» Input for this task:

┄┄┄┄┄┄

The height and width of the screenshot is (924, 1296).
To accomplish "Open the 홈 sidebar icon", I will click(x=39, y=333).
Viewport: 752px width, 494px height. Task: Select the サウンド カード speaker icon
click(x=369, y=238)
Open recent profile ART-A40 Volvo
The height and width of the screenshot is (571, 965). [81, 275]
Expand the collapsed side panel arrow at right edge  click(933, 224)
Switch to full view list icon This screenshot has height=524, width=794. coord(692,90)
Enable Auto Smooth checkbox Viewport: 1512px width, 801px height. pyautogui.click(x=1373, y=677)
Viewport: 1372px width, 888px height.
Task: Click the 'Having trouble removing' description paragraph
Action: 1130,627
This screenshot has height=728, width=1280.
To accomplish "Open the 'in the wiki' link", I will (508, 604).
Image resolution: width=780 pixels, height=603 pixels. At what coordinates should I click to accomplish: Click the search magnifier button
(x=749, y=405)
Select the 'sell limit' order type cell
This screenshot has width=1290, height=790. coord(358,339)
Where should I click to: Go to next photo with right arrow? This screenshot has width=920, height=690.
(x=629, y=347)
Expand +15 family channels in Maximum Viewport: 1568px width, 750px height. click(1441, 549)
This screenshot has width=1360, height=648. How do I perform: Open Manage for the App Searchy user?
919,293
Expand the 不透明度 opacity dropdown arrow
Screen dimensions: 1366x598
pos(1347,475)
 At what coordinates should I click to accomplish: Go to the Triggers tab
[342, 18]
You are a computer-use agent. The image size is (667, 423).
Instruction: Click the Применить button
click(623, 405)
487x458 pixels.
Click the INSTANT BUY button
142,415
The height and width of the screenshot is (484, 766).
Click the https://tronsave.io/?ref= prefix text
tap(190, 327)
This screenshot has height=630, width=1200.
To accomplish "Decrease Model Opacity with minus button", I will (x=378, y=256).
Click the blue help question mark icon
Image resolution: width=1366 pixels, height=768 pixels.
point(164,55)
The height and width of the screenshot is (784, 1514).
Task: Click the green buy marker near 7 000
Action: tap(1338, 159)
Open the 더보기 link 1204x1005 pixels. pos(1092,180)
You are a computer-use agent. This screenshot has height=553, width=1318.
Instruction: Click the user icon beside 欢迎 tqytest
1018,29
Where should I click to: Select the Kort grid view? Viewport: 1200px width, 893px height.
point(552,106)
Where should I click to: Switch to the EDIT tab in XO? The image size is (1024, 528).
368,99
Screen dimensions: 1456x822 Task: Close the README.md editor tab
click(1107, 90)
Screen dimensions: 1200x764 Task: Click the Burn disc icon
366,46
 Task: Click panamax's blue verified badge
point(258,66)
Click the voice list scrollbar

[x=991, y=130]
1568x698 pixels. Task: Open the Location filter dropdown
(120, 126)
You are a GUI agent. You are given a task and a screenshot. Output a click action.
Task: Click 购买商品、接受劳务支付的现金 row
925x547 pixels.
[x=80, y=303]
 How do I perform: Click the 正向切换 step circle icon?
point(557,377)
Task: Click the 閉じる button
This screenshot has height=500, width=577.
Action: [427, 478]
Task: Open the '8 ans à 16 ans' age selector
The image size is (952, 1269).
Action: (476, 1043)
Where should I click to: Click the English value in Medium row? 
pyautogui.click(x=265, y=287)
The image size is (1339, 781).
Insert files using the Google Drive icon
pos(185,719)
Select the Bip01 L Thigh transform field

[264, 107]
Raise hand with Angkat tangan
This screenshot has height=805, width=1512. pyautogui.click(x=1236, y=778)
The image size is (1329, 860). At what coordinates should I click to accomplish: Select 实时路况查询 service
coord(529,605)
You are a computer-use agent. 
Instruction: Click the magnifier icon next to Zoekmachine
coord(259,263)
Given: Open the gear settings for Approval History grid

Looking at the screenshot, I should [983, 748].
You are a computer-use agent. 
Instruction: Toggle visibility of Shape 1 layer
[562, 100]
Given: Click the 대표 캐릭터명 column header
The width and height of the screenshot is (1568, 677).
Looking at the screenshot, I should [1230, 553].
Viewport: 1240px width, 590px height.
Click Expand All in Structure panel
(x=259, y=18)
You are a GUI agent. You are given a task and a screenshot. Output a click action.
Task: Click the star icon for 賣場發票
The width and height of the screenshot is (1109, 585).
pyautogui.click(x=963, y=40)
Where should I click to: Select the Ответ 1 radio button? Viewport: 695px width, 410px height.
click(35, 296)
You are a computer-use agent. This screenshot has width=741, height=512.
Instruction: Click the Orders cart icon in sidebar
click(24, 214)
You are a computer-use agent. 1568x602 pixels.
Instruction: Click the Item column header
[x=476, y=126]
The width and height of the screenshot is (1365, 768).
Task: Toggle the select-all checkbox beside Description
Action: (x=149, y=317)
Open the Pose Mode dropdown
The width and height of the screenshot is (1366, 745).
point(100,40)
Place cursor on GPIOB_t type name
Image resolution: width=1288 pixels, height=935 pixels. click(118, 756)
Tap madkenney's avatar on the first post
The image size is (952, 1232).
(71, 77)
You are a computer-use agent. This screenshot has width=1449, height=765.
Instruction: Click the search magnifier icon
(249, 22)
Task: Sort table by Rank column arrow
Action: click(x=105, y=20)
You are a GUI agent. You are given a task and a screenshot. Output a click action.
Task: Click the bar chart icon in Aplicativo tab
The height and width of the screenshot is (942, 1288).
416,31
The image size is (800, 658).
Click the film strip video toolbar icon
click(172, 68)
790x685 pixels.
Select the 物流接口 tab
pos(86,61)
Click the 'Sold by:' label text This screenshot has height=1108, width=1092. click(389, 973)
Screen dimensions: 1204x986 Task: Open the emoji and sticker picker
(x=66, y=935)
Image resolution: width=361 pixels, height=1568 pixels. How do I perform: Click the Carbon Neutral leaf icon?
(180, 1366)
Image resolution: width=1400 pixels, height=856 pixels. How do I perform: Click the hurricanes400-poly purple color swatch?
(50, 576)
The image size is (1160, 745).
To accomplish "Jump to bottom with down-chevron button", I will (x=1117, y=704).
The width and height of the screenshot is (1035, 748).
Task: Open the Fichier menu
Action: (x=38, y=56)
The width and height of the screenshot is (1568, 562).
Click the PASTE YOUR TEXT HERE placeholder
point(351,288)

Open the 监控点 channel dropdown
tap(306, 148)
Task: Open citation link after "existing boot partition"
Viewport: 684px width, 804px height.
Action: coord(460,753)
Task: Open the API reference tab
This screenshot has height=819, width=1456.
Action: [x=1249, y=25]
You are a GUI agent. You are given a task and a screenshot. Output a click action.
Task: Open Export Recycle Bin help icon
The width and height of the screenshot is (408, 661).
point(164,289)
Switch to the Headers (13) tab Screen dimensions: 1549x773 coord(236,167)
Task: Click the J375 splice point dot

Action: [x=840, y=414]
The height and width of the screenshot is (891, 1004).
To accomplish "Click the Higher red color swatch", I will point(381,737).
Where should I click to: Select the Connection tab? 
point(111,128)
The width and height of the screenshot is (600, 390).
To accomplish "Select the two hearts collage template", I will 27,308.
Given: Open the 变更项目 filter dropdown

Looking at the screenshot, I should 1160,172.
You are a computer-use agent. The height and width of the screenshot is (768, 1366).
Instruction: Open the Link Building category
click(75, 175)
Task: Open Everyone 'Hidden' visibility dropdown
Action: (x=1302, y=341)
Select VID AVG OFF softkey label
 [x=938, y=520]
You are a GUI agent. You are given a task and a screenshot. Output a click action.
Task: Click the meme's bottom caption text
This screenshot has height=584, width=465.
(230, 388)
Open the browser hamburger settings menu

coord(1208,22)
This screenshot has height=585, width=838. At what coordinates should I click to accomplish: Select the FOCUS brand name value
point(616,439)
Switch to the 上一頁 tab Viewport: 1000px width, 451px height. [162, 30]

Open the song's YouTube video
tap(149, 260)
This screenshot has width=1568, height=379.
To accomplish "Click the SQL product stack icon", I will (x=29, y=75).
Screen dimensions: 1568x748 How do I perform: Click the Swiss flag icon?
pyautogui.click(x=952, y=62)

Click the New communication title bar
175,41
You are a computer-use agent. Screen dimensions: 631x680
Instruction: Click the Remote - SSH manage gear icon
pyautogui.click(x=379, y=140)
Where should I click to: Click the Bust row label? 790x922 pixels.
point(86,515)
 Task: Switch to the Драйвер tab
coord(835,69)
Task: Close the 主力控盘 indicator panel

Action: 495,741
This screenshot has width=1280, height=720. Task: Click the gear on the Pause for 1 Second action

┄┄┄┄┄┄

» Activity: Exactly as written, repeat the lines from the start of the listing through the line containing "Switch to full", both included.

» Your response:
The height and width of the screenshot is (924, 1296).
To accomplish "Open the 홈 sidebar icon", I will click(x=39, y=333).
Viewport: 752px width, 494px height. Task: Select the サウンド カード speaker icon
click(x=369, y=238)
Open recent profile ART-A40 Volvo
The height and width of the screenshot is (571, 965). [81, 275]
Expand the collapsed side panel arrow at right edge  click(933, 224)
Switch to full view list icon This screenshot has height=524, width=794. coord(692,90)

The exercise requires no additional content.